* _Compiti da svolgere_
a – Rispondi alle domande seguenti basandoti sull'articolo su “Cirano deve morire”.
(i) Chi sono gli autori dello spettacolo?
(ii) In quale teatro va in scena a Roma il 16 e 17 marzo?
(iii) In quale teatro lo spettacolo ha avuto successo la scorsa stagione?
b – Ricopia fedelmente dall'articolo su “Cirano deve morire” il brano che va da "Leonardo Manzan ha" a "a ritmi indiavolati.".
c – Prosegui l'articolo su “Cirano deve morire” a partire dal punto in cui si interrompe.

* _Testo di partenza_

◆ ◆ ◆

Cultura ed eventi

Intervista con il regista Leonardo Manzan, autore con Rocco Placidi dello spettacolo “Cirano deve morire” che sarà il 16 e 17 marzo nella Capitale

|

foto di scena

Niente nasi posticci e recitazione pomposa, ma barre a ritmo di rap piene di rabbia, energia, amore ingannato, sete di vendetta e delusione: questo, e molto di più, è “Cirano deve morire”.

Lo spettacolo di Leonardo Manzan e Rocco Placidi, “Cirano deve morire”, giunge nella capitale: il 16 e 17 marzo, infatti, va in scena presso il Teatro Palladium di Roma Tre, dopo il successo registrato la scorsa stagione al Teatro Vascello.

Leonardo Manzan ha sottolineato perché il rap in questo tempo è il linguaggio migliore per parlare di amore e tradimenti, lodando l’impegno dei giovani attori nel recitare battute a ritmi indiavolati.

Dissing rappati come espediente diegetico… Qual è il ruolo del rap all’interno dello spettacolo “Cirano deve morire”?

◆ ◆ ◆

* _Contenuto del dataset_
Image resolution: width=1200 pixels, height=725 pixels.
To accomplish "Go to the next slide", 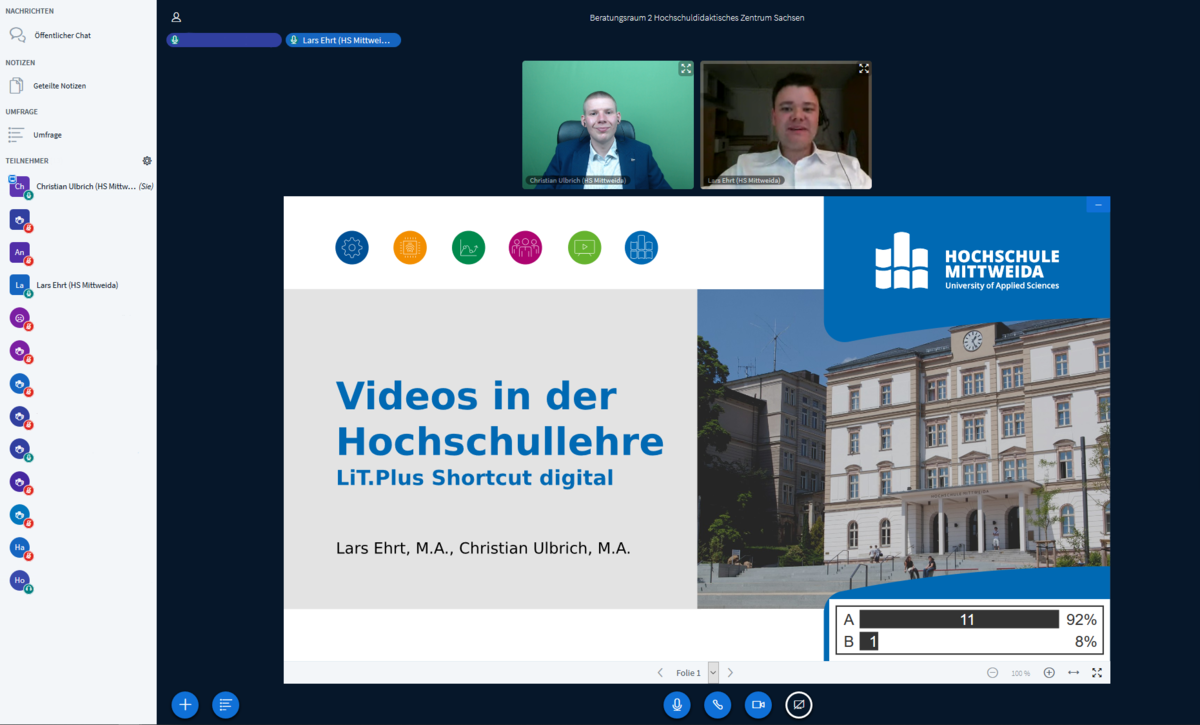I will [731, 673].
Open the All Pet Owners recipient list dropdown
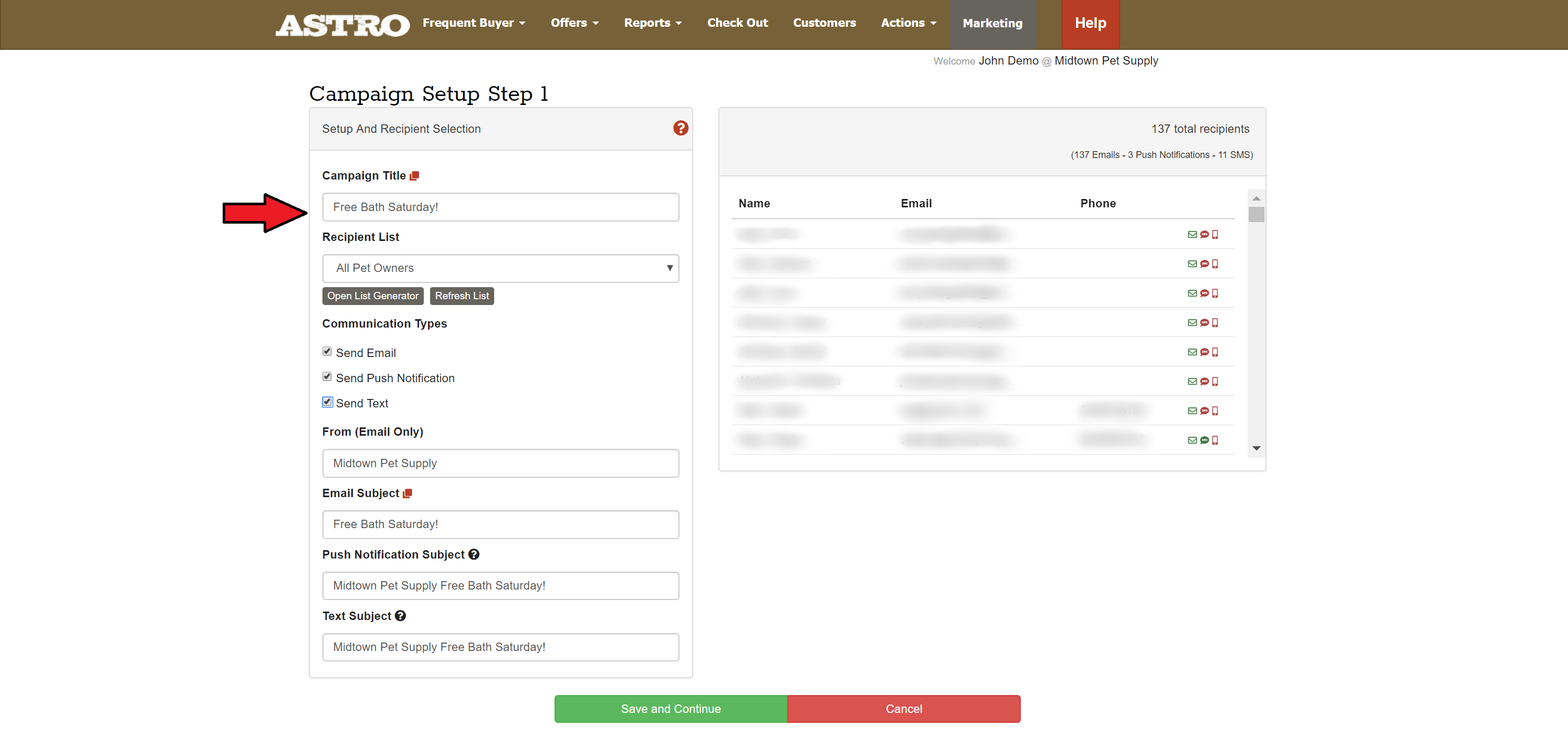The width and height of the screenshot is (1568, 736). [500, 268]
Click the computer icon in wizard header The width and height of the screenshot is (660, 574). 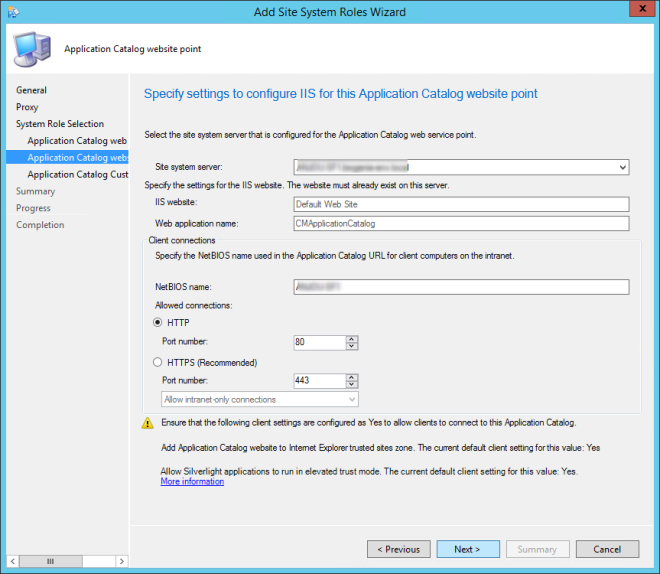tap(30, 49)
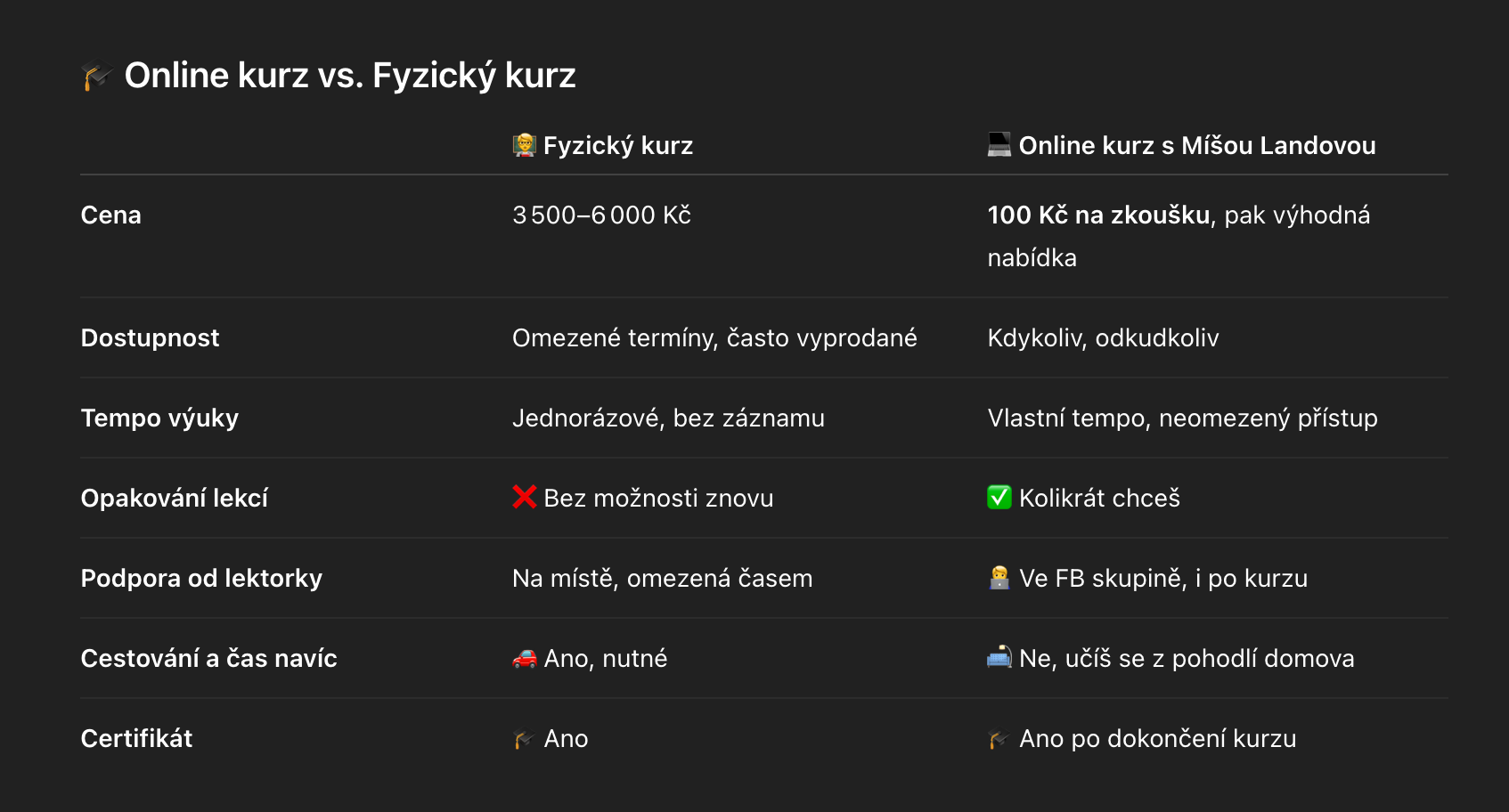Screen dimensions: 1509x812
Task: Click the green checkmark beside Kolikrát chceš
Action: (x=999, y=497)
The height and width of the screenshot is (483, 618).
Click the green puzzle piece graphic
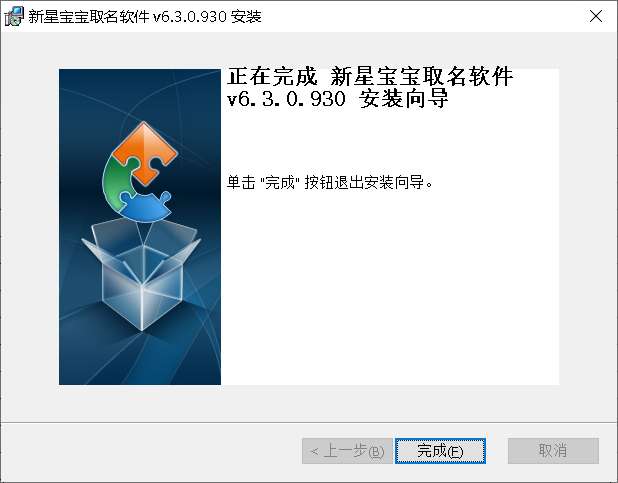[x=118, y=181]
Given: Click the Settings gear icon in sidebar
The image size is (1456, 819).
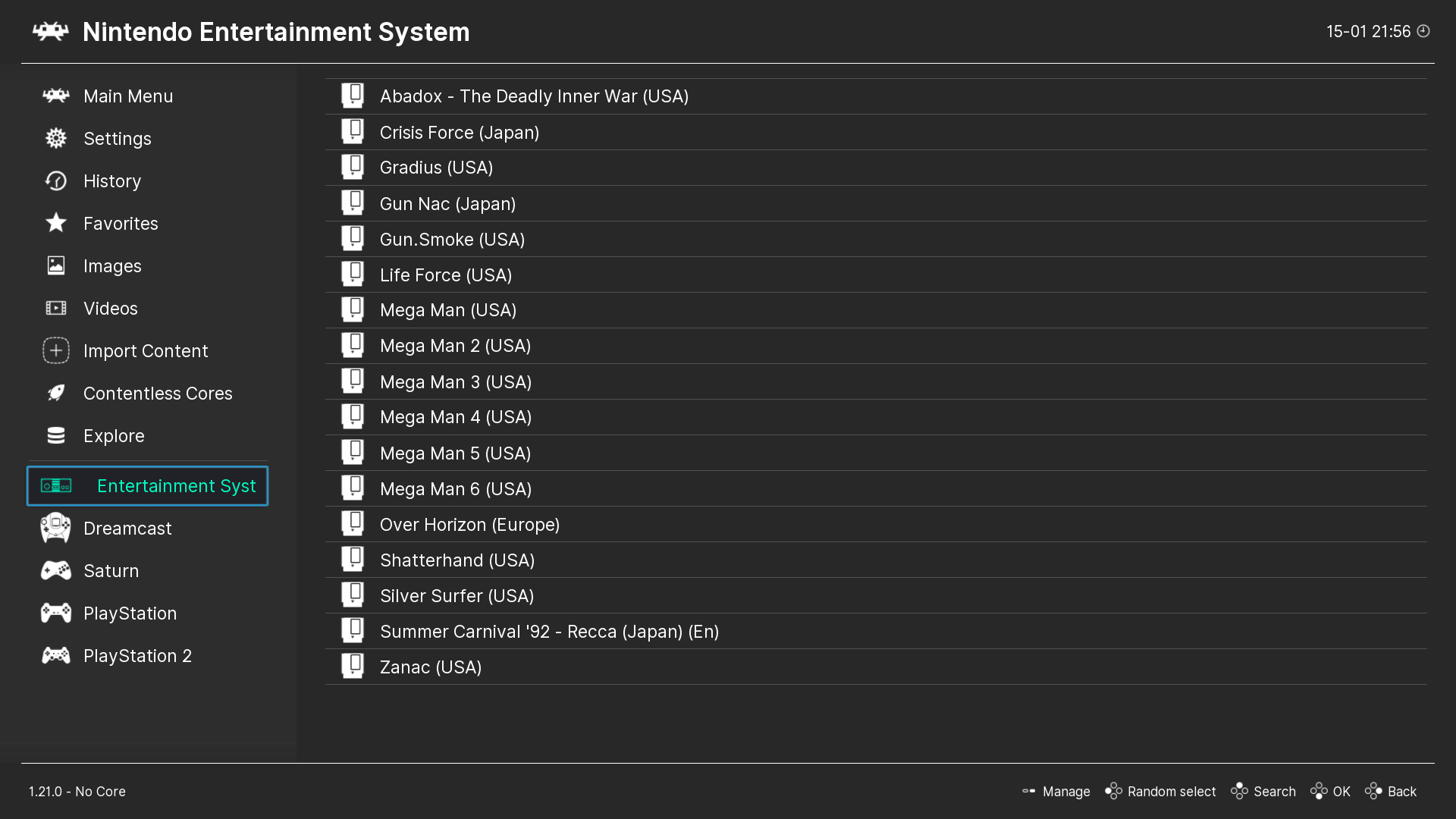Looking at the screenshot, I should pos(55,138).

◆ ◆ ◆

* _Risposte ai compiti_
a –
(i) Leonardo Manzan e Rocco Placidi.
(ii) Il Teatro Palladium di Roma Tre.
(iii) Il Teatro Vascello.

b –
Leonardo Manzan ha sottolineato perché il rap in questo tempo è il linguaggio migliore per parlare di amore e tradimenti, lodando l’impegno dei giovani attori nel recitare battute a ritmi indiavolati.

c –
“È molto semplice. Cyrano de Bergerac di Edmond Rostand è scritto in versi e l’obiettivo era di mantenere ritmo, metrica e rima attualizzandole. Ma questo non basta. Il rap non è solo un vestito nuovo che abbiamo dato al testo originale ma amplifica significati e caratteristiche essenziali dell’opera di Rostand. Cirano è un personaggio combattivo, irriverente, nemico a viso aperto dell’ipocrisia e dell’impostura e il rap è un genere musicale di forte denuncia sociale che quindi si sposa perfettamente con la verve polemica del protagonista. Inoltre Cirano è un abile spadaccino e un formidabile poeta. Un eroe che affronta i nemici con la spada e con la rima e in più di un’occasione nel testo originale lo vediamo ingaggiare con i suoi nemici duelli in rima improvvisata. Esattamente quello che accade nei freestyle rap. Cirano è il primo ‘dissatore’ della storia.”

“Cirano deve morire” ha vinto nel 2018 il bando Biennale College indetto dalla Biennale Teatro di Venezia: qual è la carta vincente dello spettacolo?

“Nessun segreto da rivelare. È un’idea intelligente, una riscrittura interessante dell’originale che dà voce al personaggio femminile raccontando la storia dal suo punto di vista e innovativa per l’uso del linguaggio. Ma soprattutto – come tutti gli spettacoli che funzionano – è scritto bene, diretto bene, recitato bene!”

Qual è stato il lavoro fatto sugli e con gli attori per arrivare ad un risultato così diverso dall’originale?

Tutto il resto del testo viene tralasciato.